**WORK TASK**
Each entry in the listing must be set down again word for word.

**RECORD EXCERPTS**
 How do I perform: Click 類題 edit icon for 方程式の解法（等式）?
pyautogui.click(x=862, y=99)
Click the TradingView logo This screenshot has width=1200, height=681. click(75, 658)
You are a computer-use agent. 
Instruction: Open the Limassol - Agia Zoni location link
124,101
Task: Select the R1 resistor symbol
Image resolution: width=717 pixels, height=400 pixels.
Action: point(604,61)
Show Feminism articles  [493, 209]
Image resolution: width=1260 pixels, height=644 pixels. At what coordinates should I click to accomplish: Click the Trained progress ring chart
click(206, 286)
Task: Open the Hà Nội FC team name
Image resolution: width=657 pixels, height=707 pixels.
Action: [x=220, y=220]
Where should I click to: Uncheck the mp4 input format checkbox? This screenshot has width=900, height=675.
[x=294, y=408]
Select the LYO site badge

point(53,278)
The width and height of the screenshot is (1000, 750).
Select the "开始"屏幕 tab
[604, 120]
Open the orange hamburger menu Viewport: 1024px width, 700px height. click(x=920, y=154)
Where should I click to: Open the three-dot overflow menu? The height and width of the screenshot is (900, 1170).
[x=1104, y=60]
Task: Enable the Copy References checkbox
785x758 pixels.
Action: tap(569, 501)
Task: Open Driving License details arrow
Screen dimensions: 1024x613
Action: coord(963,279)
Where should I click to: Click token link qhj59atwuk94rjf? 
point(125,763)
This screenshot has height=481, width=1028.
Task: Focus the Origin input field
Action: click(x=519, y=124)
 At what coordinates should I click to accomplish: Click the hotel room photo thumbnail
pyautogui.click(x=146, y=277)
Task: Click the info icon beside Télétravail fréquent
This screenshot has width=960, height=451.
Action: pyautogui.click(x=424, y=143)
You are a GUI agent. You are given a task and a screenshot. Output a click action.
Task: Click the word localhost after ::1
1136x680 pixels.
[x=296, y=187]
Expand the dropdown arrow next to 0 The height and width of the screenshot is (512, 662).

**SOLUTION**
 How do I perform: Click 類題 edit icon for 方程式の解法（等式）?
pyautogui.click(x=862, y=99)
Click the TradingView logo This screenshot has width=1200, height=681. click(75, 658)
You are a computer-use agent. 
Instruction: Open the Limassol - Agia Zoni location link
124,101
Task: Select the R1 resistor symbol
Image resolution: width=717 pixels, height=400 pixels.
Action: point(604,61)
Show Feminism articles  [493, 209]
Image resolution: width=1260 pixels, height=644 pixels. At what coordinates should I click to accomplish: Click the Trained progress ring chart
click(206, 286)
Task: Open the Hà Nội FC team name
Image resolution: width=657 pixels, height=707 pixels.
Action: [x=220, y=220]
Where should I click to: Uncheck the mp4 input format checkbox? This screenshot has width=900, height=675.
[x=294, y=408]
Select the LYO site badge

point(53,278)
The width and height of the screenshot is (1000, 750).
Select the "开始"屏幕 tab
[604, 120]
Open the orange hamburger menu Viewport: 1024px width, 700px height. click(x=920, y=154)
Where should I click to: Open the three-dot overflow menu? The height and width of the screenshot is (900, 1170).
[x=1104, y=60]
Task: Enable the Copy References checkbox
785x758 pixels.
Action: tap(569, 501)
Task: Open Driving License details arrow
Screen dimensions: 1024x613
Action: coord(963,279)
Where should I click to: Click token link qhj59atwuk94rjf? 
point(125,763)
This screenshot has height=481, width=1028.
Task: Focus the Origin input field
Action: click(x=519, y=124)
 At what coordinates should I click to accomplish: Click the hotel room photo thumbnail
pyautogui.click(x=146, y=277)
Task: Click the info icon beside Télétravail fréquent
This screenshot has width=960, height=451.
Action: pyautogui.click(x=424, y=143)
You are a GUI agent. You are given a task and a screenshot. Output a click action.
Task: Click the word localhost after ::1
1136x680 pixels.
[x=296, y=187]
Expand the dropdown arrow next to 0 The height and width of the screenshot is (512, 662).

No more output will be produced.